(EXERCISE PROMPT)
Starting with the line in which "1568x681 pixels." appears, give back every line exactly as written until the listing ends, excluding pictures.

(SOURCE INFORMATION)
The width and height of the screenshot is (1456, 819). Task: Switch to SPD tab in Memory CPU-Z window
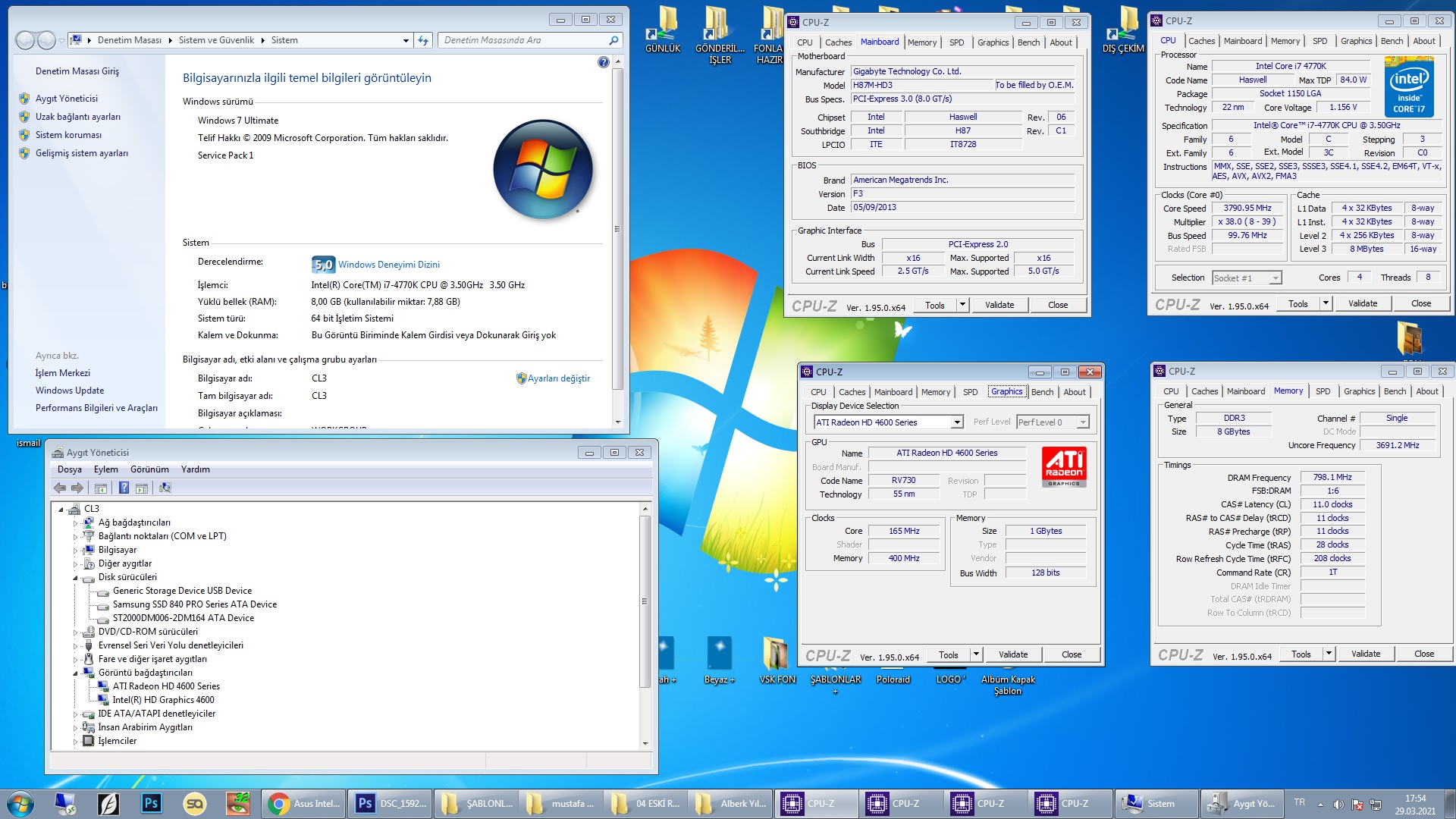[x=1323, y=391]
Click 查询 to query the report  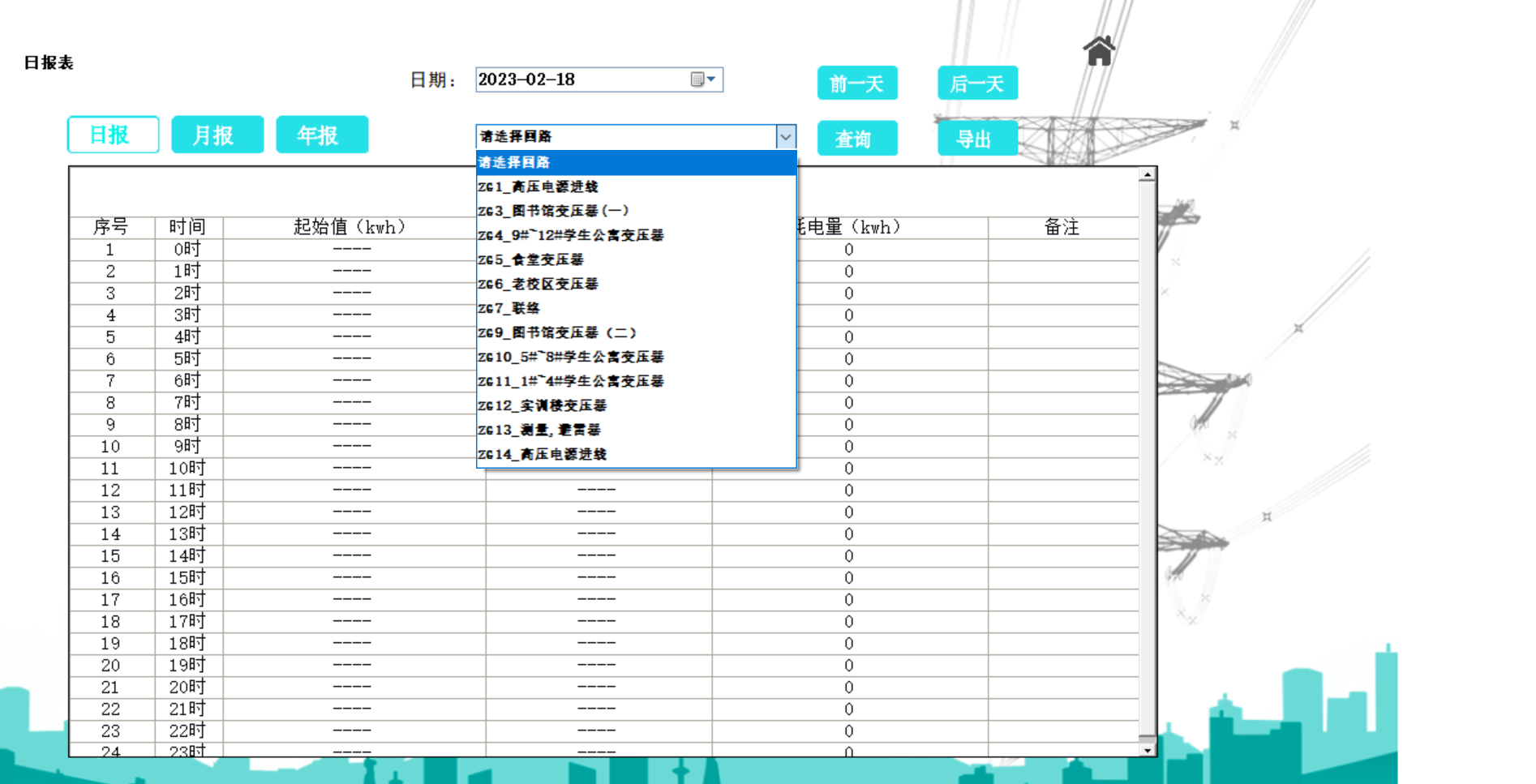pos(856,138)
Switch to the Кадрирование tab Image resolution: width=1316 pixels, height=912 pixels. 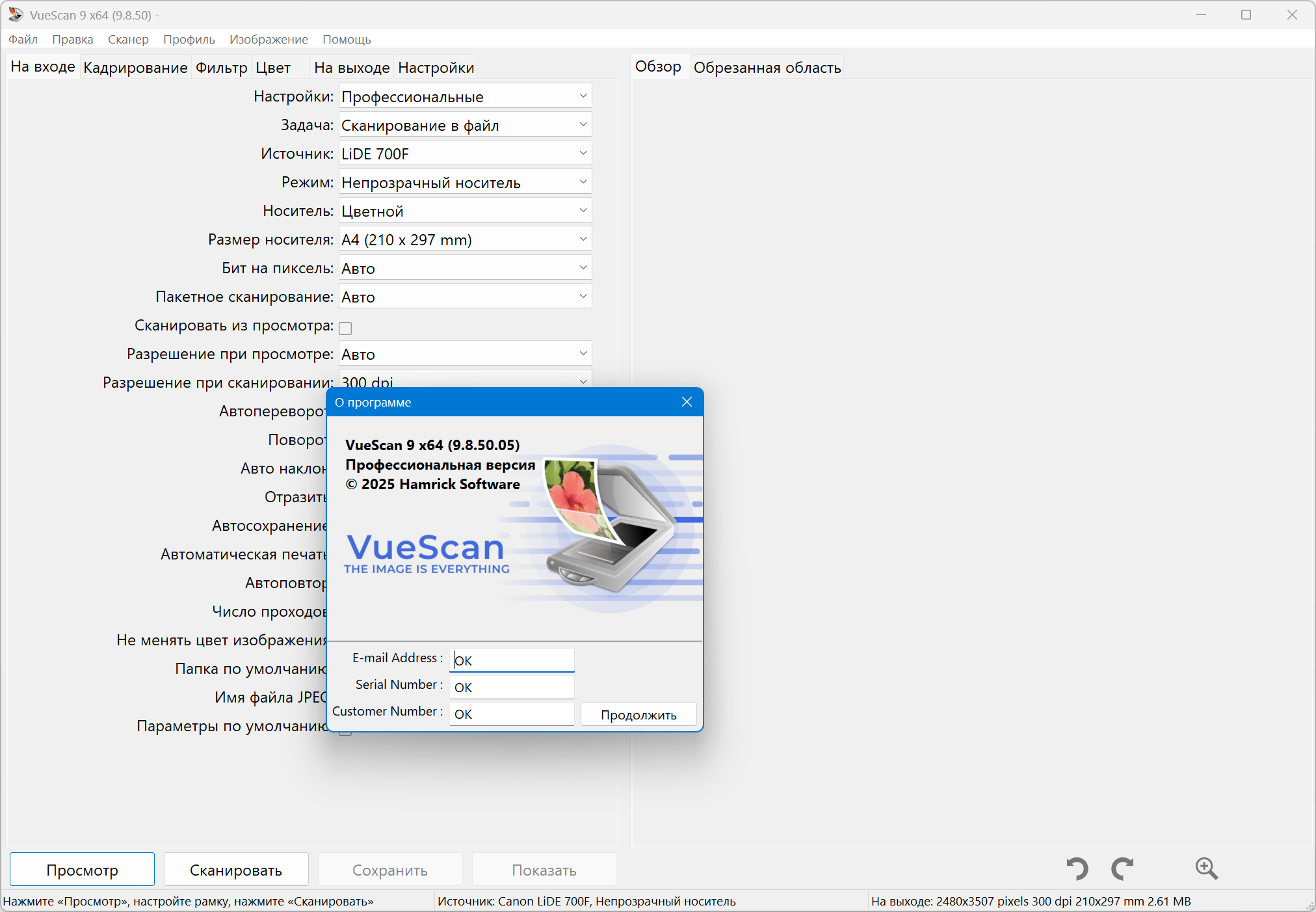point(135,68)
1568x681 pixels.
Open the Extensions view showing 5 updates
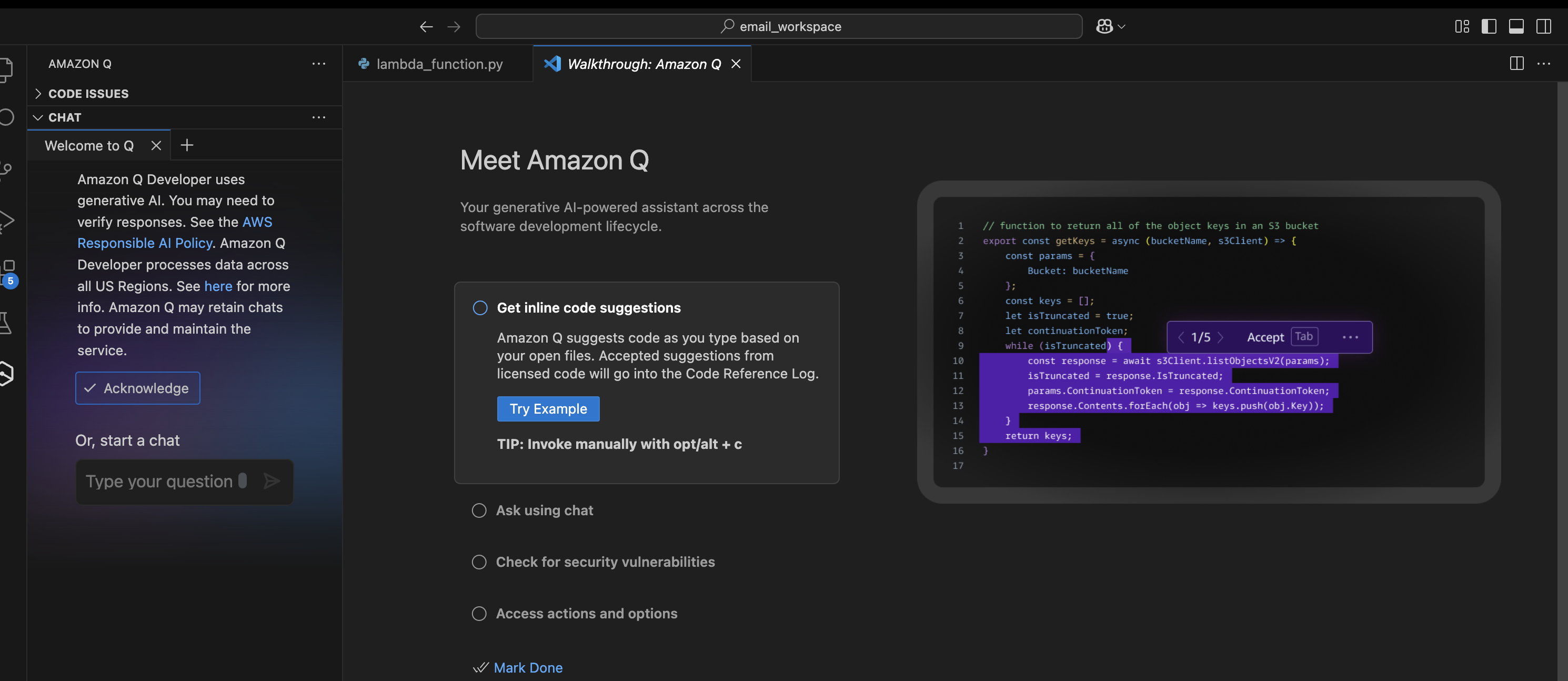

(EXERCISE SOLUTION)
1568x681 pixels.
Open the Extensions view showing 5 updates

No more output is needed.